After a trial that started April 15, the jurors reached their verdict Wednesday on one count and deadlocked on three others: one count of conspiracy and two more counts of false applications to overvalue crops for insurance purposes.
Six other charges of false application, one charge of mail fraud and one charge of making false statements were dismissed by U.S. District Court Judge Ed Shea during the trial.
Those originally charged were: potato growers or processors Lynn J. Olsen II, Blake T. Bennett and Jeffrey J. Gordon, all of Pasco; and Mark G. Peterson of Richland; and insurance agent Fred F. Ackerman.
The indictment also named companies that the farmers and processors either owned or had ties to: Olsen Ag, Tri-Cities Produce and Poco.
On Wednesday, the jurors found Olsen, Peterson, Bennett, Tri-Cities Produce and Ackerman innocent of one count of false application to willfully overvalue crops for insurance purposes in January 2002. They began deliberating Friday.
Shea said in court after speaking to the jury that two of the 12 jurors could not agree with the majority on throwing out the remaining three counts.

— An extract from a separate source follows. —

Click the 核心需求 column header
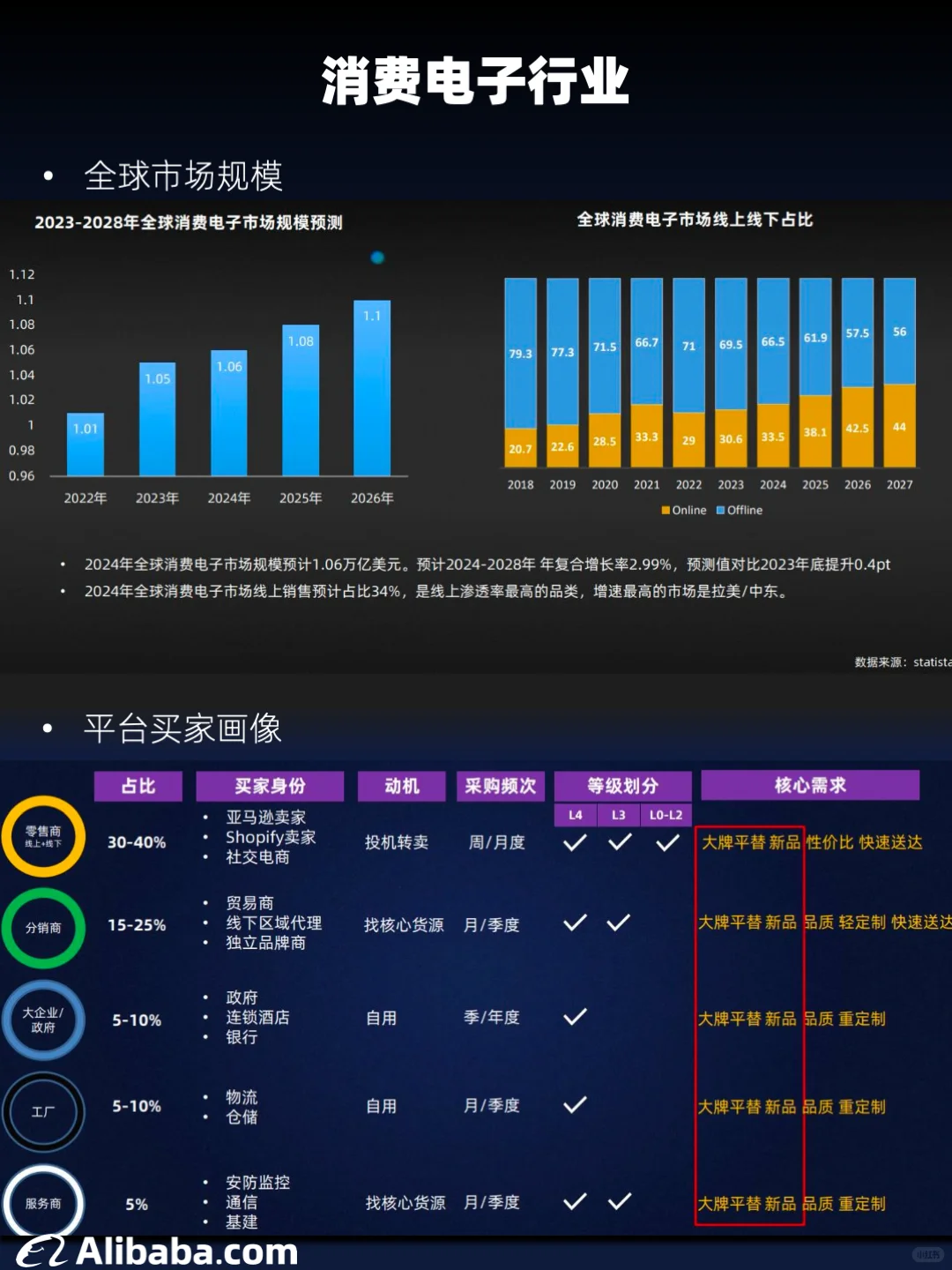952x1270 pixels. pos(809,785)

And one of those jurors could not reach agreement with the majority on only one of the remaining counts.
The U.S. Attorney's Office will have two weeks to decide whether to retry the defendants. Joseph Harrington, first assistant U.S. attorney in Spokane, said since it is an ongoing case, the office could not discuss Wednesday's verdict.
One of the defense attorneys, Rick Smith, said after the verdict that it was disappointing all the charges were not thrown out after the jury came so close. He said it was a complicated case because each defendant's situation was different.

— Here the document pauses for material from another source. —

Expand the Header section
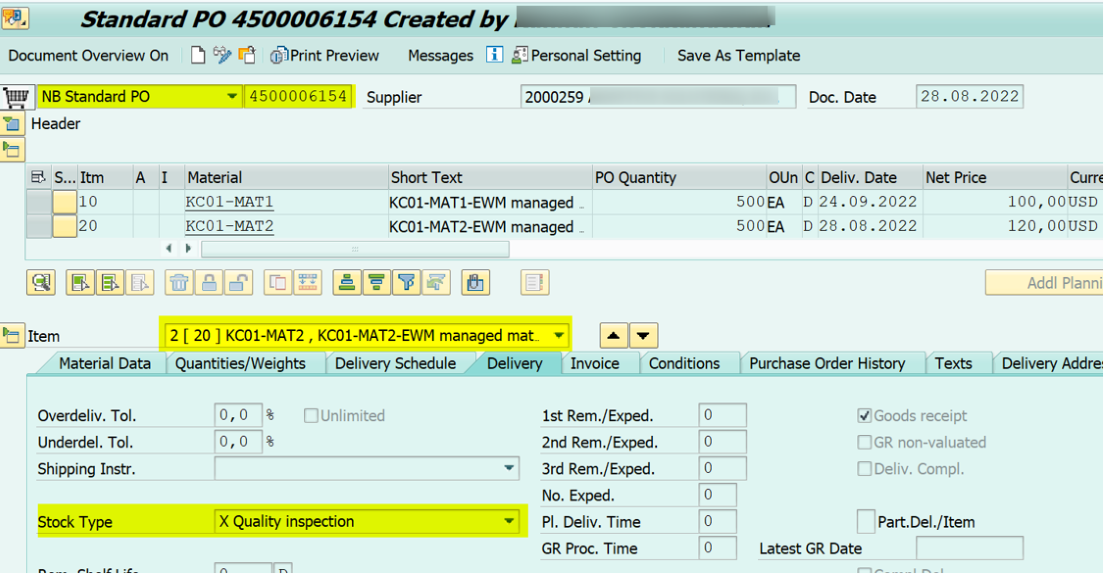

In 2003-06, civil arbitration and litigation about similar issues were decided in the defendants' favor, he said.
"We have tremendous respect for the effort and attentiveness of the jury in an exceptionally long trial," said Irwin Schwartz, another defense attorney. "They exemplify the reason why we have jury trials in the United States."

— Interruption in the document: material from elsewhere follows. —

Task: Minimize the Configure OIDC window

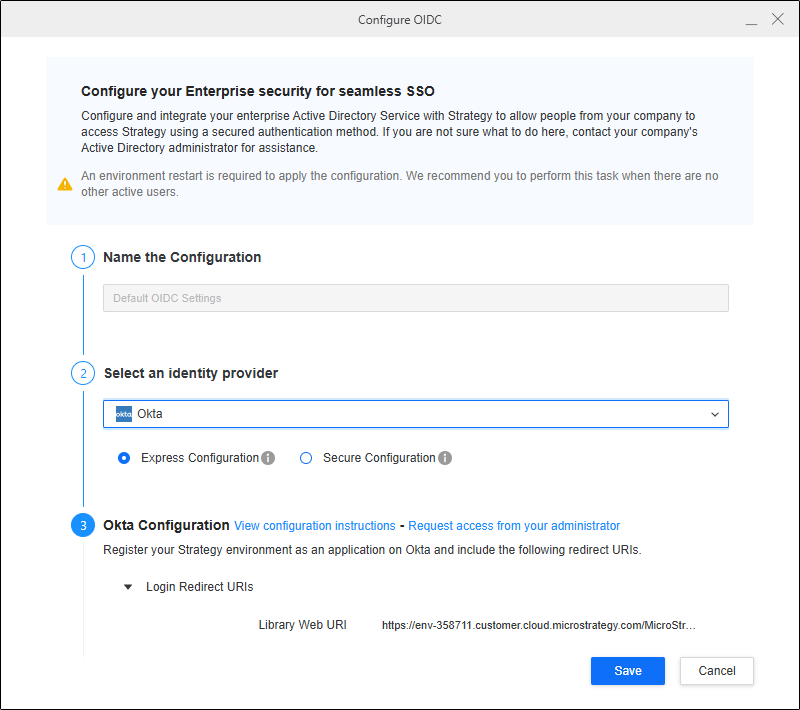Action: [750, 20]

The farmers were accused of overvaluing their expected potato crop revenue each year knowing that they would get a much lower price for the crop under their contracts. They also were accused of falsely claiming the potatoes had suffered heat damage, so they didn't meet the requirements of the contracts.
Court documents say this created the appearance of large losses to the farmers, and allowed them to apply to receive insurance indemnity payments since they were forced to sell at bargain-basement prices, documents said.
The defense argued that in most years in the past three decades, fresh potato growers in the region broke even or lost money on their crops and that farmers need to protect themselves against bad market years.